Researchers in Virginia have set out to see if a genetic test for Type 1 diabetes can eliminate many of those emergencies.
“The risk of Type 1 diabetes is about half genetic and half unknown,” says Stephen Rich, director of the Center for Public Health Genomics at the University of Virginia. His team developed a test that can identify people who carry that genetic susceptibility.
Unlike most genetic conditions, there’s no single gene responsible for Type 1 diabetes risk. Over the years, scientists have identified dozens of gene variations that each contribute a small amount. The test developed at U.Va. looks at all those variants and explains about 90 percent of the known genetic risk.
“In a complex disease like Type 1 diabetes, we’re probably unique in that we understand the vast majority of the genetic risk,” he says.
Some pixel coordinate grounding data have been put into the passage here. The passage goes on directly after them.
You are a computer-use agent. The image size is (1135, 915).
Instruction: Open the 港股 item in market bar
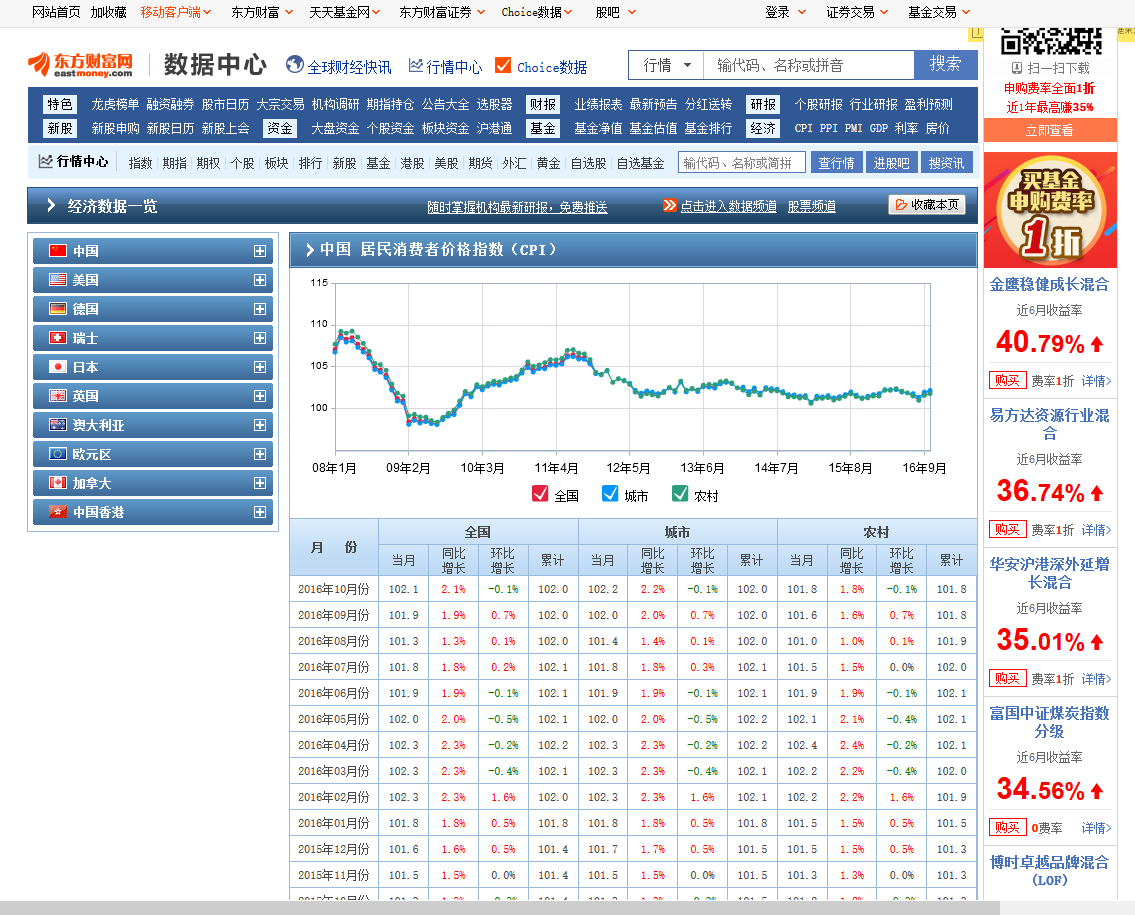coord(412,163)
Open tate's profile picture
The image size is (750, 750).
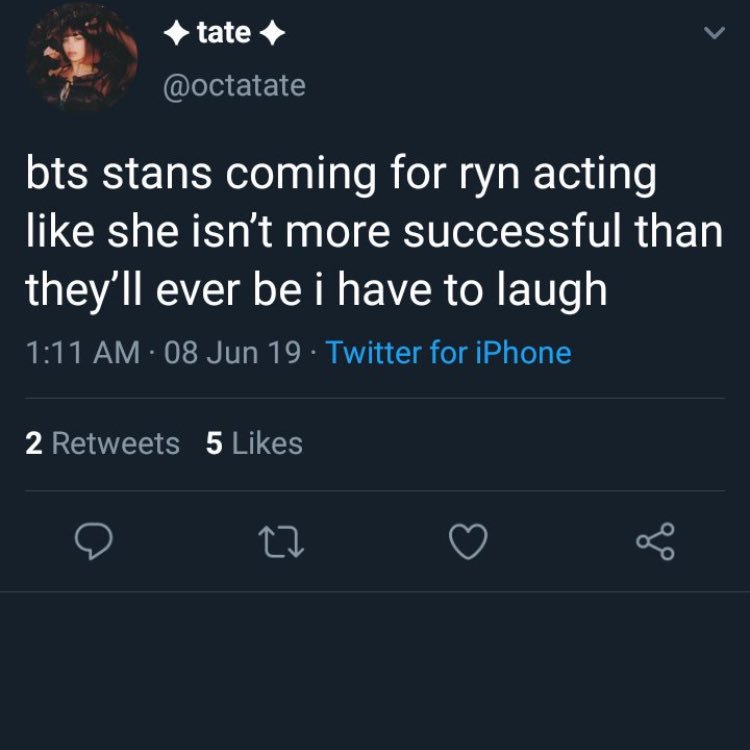82,57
In comparison, most tests that identify multiple gene variants linked to a disease or trait explain only a smaller fraction of the genetic component – and as a result they are far less useful.
So what can people do with this information? Outright prevention of Type 1 diabetes isn’t possible. Type 1 diabetes is an autoimmune disease, which is driven by certain antibodies that circulate in the blood. There’s no simple advice to avoid it – you can’t adjust your diet or exercise more.
But it is possible to identify children before they develop serious complications.
So Rich’s strategy is simple: use the genetic test to find people at highest risk (at the cost of about $7 per test) and then give them periodic blood tests to look for the troubling antibodies. The antibody test costs about $75, and needs to be repeated regularly, which is why a one-time genetic test to identify those at higher risk makes sense as a first step.
“Since 40 percent of kids who develop Type 1 diabetes go into [a] coma, we can prevent that by monitoring them, carefully,” Rich says.
Rich and his colleagues have so far recruited about 2,000 children for the study. Researchers hang out in the waiting rooms of a variety of health clinics and pediatrics practices to enroll a diverse group of kids. With parental permission, the youngsters donate a saliva sample, which gets sent out to a lab for DNA analysis.
Of the roughly 2,000 kids tested to date, about 60 carry the higher genetic risk.
Charlottesville resident Jeri Seidman says her 12-year-old daughter Hannah is one of them. “It was kind of stunning to me,” Seidman says.
The genetic test indicates that a child is at 10 times the risk of developing Type 1 diabetes. That may sound like a lot, but here’s another way frame it. The risk goes from 4 in 1,000 (0.4%) to 4 in 100 (4%), so developing the condition is still fairly unlikely. Even so, Seidman says that still gives her valuable information.
“I have a lot of friends who have kids with Type 1,” she says, “and living with Type 1 is fine.” What she worries about is the condition’s sudden onset. “My friends’ children have been hospitalized for many days, and the initial diagnosis was incredibly scary.”
If Hannah develops diabetes, she will probably avoid the emergency room, because doctors can now monitor her antibodies with periodic blood tests, and have advance warning if the disease starts to appear.
The hospital at the University of Virginia sees seven to 10 new cases of Type 1 diabetes a month, says Dr. David Repaske, the head of pediatric endocrinology. Parents often just think their child has a prolonged case of the flu, since the symptoms are similar. Many of these kids aren’t diagnosed until they are hospitalized.
But sometimes parents who have had one child with Type 1 diabetes will recognize those same symptoms early on in a sibling and take action. “It’s a much better course of initiating therapy,” he says. “They stay out of the ICU. They even stay out of the hospital, in most cases.”
If the University of Virginia team can demonstrate the value of genetic screening in its current research, the next step would be to apply it across the state.
Repaske has even bigger hopes.
“We have the potential to include this on the newborn screen that every child in the country participates in,” Repaske says. “But then there’s the ethical dilemma: How are people going to deal with this information?”
The panel of routine screening tests for newborns provides yes-or-no answers for a variety of inherited diseases, not a probability, as the diabetes test does.
Most kids with positive Type 1 diabetes results won’t get Type 1 diabetes, and half the kids who do will not have been flagged by a genetic test, since there are nongenetic risk factors.
U.Va. pediatrician Julia Taylor says it’s a challenge to explain all this to parents. “It is a lot of uncertainty that you’re trying to communicate,” Dr. Taylor says, “and the risk is not easy to grasp unless you’re a numbers person or a statistician, which I’m not!”
The ethical guidelines around genetic testing generally find that parents should have the opportunity to access information — provided they can do something with it.
“Being told your child’s at increased risk for something and there’s nothing you can do about it can be very overwhelming, or give you some anxiety,” says Kitty Keating, a genetic counselor at U.Va. “But knowing that there is something we can do to monitor it, even if their child is likely to never develop it, I think gives parents some relief, or a little bit more control.”